[EXERCISE DATA]

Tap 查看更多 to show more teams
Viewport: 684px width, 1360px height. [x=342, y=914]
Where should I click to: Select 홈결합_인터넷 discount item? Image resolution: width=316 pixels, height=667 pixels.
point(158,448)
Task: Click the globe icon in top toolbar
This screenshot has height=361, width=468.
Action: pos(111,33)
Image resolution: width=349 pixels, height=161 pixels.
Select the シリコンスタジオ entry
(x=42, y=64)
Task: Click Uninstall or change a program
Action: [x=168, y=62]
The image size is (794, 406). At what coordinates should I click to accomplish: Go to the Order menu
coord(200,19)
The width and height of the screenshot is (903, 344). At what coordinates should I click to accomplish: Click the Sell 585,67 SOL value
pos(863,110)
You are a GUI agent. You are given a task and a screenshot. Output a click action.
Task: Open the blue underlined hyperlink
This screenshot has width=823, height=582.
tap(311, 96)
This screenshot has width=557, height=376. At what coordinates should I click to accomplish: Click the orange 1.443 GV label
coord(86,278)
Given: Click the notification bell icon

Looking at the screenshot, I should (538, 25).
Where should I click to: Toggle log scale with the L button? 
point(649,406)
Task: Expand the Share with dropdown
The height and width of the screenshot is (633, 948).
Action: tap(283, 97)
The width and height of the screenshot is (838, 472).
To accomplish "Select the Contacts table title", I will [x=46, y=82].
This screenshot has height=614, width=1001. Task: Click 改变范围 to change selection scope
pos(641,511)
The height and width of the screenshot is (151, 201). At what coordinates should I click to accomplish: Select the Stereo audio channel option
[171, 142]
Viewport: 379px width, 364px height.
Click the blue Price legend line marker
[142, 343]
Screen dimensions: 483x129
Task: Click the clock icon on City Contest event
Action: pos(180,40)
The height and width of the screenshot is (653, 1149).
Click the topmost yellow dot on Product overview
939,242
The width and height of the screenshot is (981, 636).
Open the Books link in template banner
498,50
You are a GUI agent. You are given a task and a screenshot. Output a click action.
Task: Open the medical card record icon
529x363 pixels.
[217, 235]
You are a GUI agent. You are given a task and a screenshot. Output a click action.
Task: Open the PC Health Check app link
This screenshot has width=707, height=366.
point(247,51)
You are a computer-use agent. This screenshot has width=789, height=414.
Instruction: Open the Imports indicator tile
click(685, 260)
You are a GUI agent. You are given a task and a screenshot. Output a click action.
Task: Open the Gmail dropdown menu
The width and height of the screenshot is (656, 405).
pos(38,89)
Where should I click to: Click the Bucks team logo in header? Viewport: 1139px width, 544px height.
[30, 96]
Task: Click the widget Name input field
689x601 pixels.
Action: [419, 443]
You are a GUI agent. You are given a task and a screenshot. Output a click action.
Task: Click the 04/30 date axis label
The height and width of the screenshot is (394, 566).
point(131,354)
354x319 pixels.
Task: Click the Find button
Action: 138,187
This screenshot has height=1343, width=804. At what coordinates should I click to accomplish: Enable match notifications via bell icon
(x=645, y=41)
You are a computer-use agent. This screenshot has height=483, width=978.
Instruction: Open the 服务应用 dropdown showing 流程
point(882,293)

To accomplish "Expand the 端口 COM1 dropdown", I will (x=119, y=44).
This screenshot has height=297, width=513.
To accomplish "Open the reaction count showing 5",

[/EXERCISE DATA]

EXERCISE DETAILS → If a line above contains the word "Expand", list it.

SOLUTION FOR THIS PROBLEM →
Task: Expand the Share with dropdown
To accomplish "Expand the 端口 COM1 dropdown", I will (x=119, y=44).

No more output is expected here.